**Exercise**
Below are the records. Gather each line that holds "will".

Segment Start: Record set

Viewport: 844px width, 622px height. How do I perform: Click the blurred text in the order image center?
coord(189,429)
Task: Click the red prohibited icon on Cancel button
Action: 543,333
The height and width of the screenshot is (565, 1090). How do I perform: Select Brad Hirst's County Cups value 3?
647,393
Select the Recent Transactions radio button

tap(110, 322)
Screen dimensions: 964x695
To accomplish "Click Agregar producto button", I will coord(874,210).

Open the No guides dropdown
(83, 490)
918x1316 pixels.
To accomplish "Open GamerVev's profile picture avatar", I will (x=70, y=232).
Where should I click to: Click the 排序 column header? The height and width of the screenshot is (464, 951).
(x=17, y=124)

Segment End: Record set

**Task result**
To accomplish "Click Agregar producto button", I will coord(874,210).
To accomplish "Open GamerVev's profile picture avatar", I will (x=70, y=232).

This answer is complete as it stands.